* [What is required]: Extract the lines below word for word, starting with the line that contains "The image size is (963, 541)." and ending with the line that contains "will pyautogui.click(x=13, y=107).", with both of those lines included.

·····

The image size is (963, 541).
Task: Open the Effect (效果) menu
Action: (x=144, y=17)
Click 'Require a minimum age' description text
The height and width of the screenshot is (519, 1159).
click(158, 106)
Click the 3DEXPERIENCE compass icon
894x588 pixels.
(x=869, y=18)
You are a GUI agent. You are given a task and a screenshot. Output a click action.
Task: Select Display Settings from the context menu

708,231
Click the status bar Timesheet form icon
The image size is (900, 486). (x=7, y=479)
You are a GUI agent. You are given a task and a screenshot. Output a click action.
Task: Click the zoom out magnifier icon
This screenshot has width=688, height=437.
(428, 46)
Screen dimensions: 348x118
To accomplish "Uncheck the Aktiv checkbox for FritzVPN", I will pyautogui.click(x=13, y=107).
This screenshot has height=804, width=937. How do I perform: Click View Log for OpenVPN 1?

·····

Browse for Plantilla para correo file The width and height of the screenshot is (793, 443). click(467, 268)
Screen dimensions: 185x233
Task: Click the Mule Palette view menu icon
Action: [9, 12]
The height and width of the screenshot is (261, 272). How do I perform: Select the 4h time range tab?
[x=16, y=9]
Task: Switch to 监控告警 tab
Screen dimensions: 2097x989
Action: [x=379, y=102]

·····

* [Result for this task]:
The image size is (963, 541).
Task: Open the Effect (效果) menu
Action: (x=144, y=17)
Click 'Require a minimum age' description text
The height and width of the screenshot is (519, 1159).
click(158, 106)
Click the 3DEXPERIENCE compass icon
894x588 pixels.
(x=869, y=18)
You are a GUI agent. You are given a task and a screenshot. Output a click action.
Task: Select Display Settings from the context menu

708,231
Click the status bar Timesheet form icon
The image size is (900, 486). (x=7, y=479)
You are a GUI agent. You are given a task and a screenshot. Output a click action.
Task: Click the zoom out magnifier icon
This screenshot has width=688, height=437.
(428, 46)
Screen dimensions: 348x118
To accomplish "Uncheck the Aktiv checkbox for FritzVPN", I will pyautogui.click(x=13, y=107).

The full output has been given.